The Governor announced the launch of a new website – FoodSafetyReporting.ky.gov – where Kentuckians can easily report food-borne issues.
Previously when someone suspected what they had eaten made them ill, it was reported to district or local health departments via phone, then a decision was made as to whether further investigation was needed. The new website allows for direct reporting by consumers. The website also allows state public health officials to get the necessary information more efficiently, and in return, allows for quicker action to prevent others from becoming sick.

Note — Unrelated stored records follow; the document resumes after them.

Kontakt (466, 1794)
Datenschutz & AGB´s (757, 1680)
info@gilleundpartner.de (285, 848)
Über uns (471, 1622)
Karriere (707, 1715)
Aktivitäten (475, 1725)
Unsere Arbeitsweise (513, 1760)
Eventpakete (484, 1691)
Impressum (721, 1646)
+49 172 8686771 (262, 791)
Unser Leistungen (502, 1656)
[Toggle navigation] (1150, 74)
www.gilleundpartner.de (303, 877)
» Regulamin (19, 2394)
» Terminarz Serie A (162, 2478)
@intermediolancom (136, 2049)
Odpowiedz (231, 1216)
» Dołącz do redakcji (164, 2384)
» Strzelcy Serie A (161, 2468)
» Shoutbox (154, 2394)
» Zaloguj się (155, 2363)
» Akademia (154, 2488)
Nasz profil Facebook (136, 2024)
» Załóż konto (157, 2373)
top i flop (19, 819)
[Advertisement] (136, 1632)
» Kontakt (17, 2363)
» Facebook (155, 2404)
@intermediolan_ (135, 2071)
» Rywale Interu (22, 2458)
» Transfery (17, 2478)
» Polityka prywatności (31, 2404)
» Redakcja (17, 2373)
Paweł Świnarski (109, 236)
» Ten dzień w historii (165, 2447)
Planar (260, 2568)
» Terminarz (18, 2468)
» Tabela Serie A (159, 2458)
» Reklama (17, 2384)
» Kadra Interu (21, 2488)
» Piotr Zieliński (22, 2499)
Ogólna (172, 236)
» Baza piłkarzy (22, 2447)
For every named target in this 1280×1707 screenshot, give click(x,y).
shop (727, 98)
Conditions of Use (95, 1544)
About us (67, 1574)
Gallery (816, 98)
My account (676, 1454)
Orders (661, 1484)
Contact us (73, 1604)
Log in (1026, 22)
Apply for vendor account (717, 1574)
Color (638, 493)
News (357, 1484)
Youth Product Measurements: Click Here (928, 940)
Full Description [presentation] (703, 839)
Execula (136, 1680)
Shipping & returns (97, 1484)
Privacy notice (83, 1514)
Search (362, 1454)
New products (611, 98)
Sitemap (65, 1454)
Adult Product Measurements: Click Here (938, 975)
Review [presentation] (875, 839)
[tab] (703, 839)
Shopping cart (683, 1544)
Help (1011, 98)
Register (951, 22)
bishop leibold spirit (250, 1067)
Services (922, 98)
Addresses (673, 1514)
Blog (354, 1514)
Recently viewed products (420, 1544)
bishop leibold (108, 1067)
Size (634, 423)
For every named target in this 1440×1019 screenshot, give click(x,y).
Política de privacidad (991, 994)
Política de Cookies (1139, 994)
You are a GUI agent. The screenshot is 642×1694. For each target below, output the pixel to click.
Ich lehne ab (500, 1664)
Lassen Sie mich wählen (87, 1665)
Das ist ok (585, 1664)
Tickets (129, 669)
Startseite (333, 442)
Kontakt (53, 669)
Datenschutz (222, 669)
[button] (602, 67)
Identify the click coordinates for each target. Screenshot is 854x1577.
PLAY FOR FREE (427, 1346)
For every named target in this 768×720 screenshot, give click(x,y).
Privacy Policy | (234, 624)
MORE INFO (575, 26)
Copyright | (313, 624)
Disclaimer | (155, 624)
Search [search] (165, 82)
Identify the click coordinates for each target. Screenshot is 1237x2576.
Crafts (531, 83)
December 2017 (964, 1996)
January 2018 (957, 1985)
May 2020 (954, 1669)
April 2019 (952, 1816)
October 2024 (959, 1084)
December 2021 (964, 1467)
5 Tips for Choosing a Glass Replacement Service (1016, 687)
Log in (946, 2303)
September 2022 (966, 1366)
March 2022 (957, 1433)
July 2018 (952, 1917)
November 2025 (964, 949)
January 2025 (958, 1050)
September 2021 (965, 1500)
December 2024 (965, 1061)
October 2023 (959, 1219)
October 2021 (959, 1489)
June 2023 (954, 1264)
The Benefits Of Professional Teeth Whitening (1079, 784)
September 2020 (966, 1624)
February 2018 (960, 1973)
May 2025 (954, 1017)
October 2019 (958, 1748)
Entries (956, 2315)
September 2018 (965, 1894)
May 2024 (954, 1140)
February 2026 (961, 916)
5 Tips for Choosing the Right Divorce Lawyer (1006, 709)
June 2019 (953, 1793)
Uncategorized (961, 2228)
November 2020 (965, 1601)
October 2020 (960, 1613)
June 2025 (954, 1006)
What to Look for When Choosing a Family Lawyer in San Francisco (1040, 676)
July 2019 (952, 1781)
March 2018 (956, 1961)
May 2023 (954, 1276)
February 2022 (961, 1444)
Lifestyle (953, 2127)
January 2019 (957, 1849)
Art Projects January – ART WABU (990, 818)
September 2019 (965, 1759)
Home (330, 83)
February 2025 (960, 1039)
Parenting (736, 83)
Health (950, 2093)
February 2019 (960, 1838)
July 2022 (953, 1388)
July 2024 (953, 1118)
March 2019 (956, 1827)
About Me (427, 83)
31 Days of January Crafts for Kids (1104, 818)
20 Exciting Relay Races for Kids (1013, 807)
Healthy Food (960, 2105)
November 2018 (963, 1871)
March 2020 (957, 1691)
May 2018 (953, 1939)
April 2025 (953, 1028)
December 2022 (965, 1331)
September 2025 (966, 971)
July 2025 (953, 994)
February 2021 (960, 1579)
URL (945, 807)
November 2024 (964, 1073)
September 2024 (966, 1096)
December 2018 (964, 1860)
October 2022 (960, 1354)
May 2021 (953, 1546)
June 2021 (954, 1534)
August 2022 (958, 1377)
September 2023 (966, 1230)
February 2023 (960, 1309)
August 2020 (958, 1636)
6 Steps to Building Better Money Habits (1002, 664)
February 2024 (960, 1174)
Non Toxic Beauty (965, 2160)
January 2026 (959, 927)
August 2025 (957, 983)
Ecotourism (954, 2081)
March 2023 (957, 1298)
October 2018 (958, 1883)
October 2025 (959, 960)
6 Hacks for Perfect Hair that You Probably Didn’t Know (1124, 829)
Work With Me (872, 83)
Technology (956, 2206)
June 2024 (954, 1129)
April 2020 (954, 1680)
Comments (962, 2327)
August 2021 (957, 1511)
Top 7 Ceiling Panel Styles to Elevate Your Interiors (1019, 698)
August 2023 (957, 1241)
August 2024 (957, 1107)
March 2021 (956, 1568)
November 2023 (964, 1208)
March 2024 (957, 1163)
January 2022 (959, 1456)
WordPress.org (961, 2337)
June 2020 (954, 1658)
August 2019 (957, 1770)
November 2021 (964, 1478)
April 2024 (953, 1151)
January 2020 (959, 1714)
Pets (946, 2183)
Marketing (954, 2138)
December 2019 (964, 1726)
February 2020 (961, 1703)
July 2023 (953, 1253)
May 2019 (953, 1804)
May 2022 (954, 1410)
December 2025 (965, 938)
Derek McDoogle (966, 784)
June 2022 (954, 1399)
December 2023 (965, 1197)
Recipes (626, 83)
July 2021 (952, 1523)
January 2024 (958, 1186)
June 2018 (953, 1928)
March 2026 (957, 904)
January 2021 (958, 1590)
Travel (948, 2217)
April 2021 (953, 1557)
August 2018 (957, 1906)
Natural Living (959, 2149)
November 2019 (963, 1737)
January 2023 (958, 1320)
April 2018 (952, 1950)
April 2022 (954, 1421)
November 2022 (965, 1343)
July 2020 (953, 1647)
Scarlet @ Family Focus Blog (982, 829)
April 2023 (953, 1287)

“Protecting the health and safety of our Kentucky families is my top priority,” Governor Andy Beshear said. “With this new service, we will improve our ability to quickly help Kentuckians receive, analyze and respond to foodborne illness reports and identify food-borne outbreaks and prevent others from getting sick.”
“The goal with this new food safety reporting site is to quickly get information from consumers, which will help to prevent others from becoming sick,” said Eric Friedlander, secretary of the Cabinet for Health and Family Services.
Consumers may still report food safety concerns by phone to their local health department, according to Department for Public Health (DPH) Commissioner Dr. Steven Stack. The site offers an online form for gathering location data and the suspected source of illness, in addition to serving as a source of information related to foodborne illness.
When the online form is submitted, the platform sends an alert to DPH’s Food Safety Branch and the appropriate local health department for follow-up. If needed, a multiagency response team can be activated to minimize impact.
“We want to avoid situations where rapid response is needed, but should that be the case, DPH, including the state lab and local health departments, stand ready to respond with the Kentucky Department of Agriculture, the Food and Drug Administration and the U.S. Department of Health and Human Services,” Dr. Stack said.
Foodborne illness is a preventable public health challenge, according to Dr. Stack. It comes from eating contaminated food. Onset of symptoms may occur within minutes to weeks and often presents itself as flu-like, as the ill person may experience symptoms such as nausea, vomiting, diarrhea or fever. Because the symptoms resemble the flu, many people may not recognize that the illness is caused by harmful bacteria or other pathogens in food.
“Everyone is at risk for getting a food-borne illness,” Dr. Stack said, adding that some people are at greater risk for experiencing a more serious illness or even death should they get a food-borne illness, such as the very young, very old or those with health issues.